Is he really a lawyer?

To qualify as a lawyer in most States, one needs to graduate from law school and then pass the bar exam. (There are some exceptions.) Nothing unusual about this.

But, on the ABA’s Solosez listserv, there is a long and sometimes heated discussion about the “need” to identify whether the person posting a comment is a lawyer before posting their comment.  In reviewing that thread, I merely thought that some folks have too much time on their hands and nothing more challenging to discuss.

Then, I recalled another discussion recently about “ghostwriting” and a New York rule that says that if a lawyer writes a brief for a client appearing in pro per, that fact must be disclosed. The Court believes it must be informed that an attorney was involved, even if not “of record” (making a formal appearance) …  that the client isn’t smart enough to write that brief!
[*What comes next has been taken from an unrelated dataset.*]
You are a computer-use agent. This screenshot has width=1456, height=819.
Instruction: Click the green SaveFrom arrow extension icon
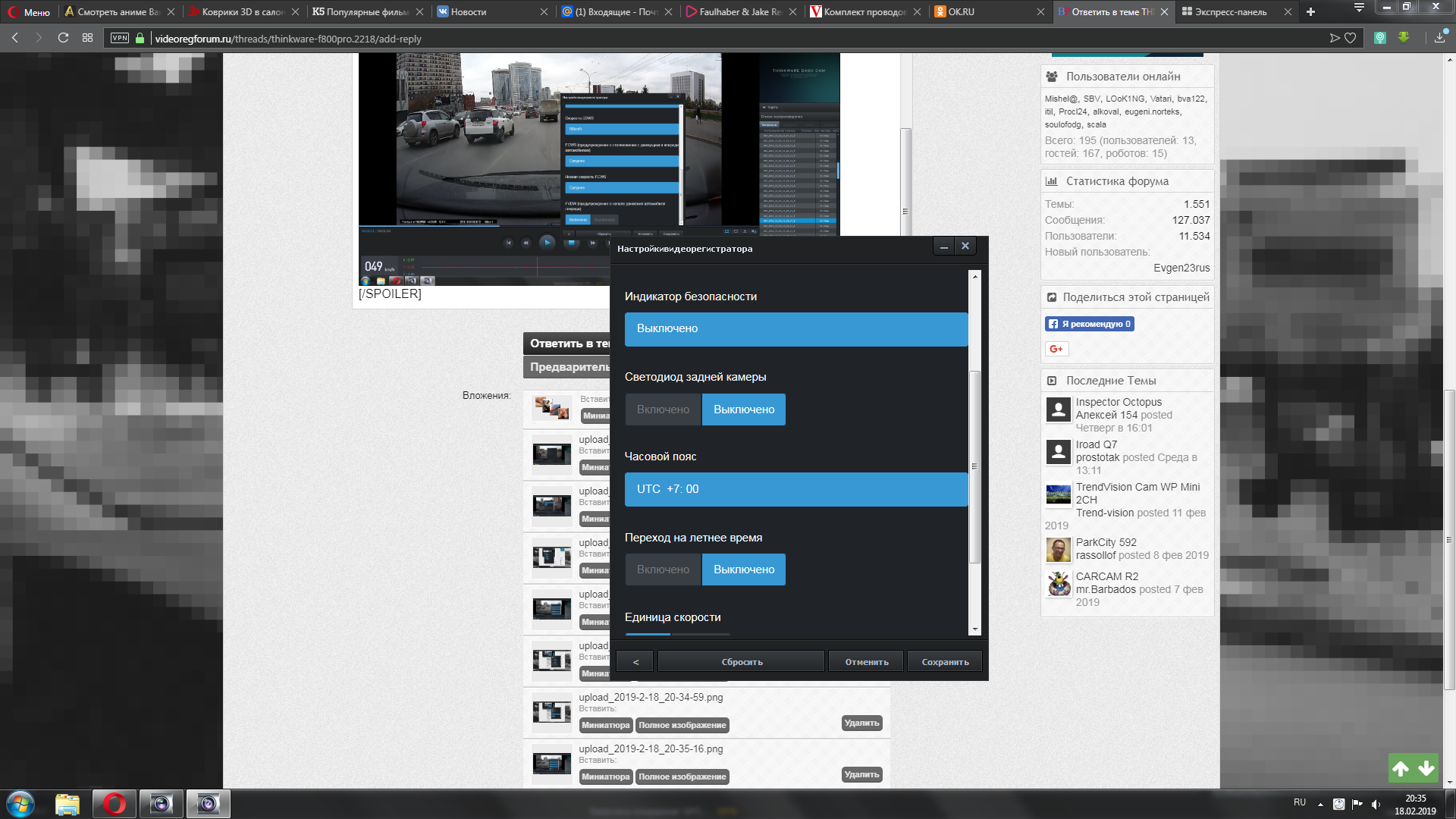pyautogui.click(x=1404, y=38)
And today, I had a coaching session with a lawyer-client . We talked about whether to describe herself as an “attorney at law” or a “J.D.”   Oh, by the way, she is a Ph.D., a significant issue in her work.  We decided to say “xxx, J.D., Ph.D.”  Full disclosure.  Of course, if you say you’re a “J.D.,” does this mean you’re also an attorney? Of course not. J.D. is merely evidence of graduating law school. But, if the designation is on a business card or a web site, and you’re soliciting legal services, the clear presumption is that you’re licensed by the State.

Perhaps this issue is so important today because our society is witnessing, and being the victim of, so much fraud in other parts of our life … from politicians claiming they went to schools they never attended, to authors claiming they wrote words that were plagiarized (see the movie Hoax), to commercial “bait and switch” schemes.  Use your imagination for more.

And today, Carolyn Elefant writes about knowing who is a lawyer. She cites Terry Berger and his Herculean effort to link to State Bars’ lawyer directories.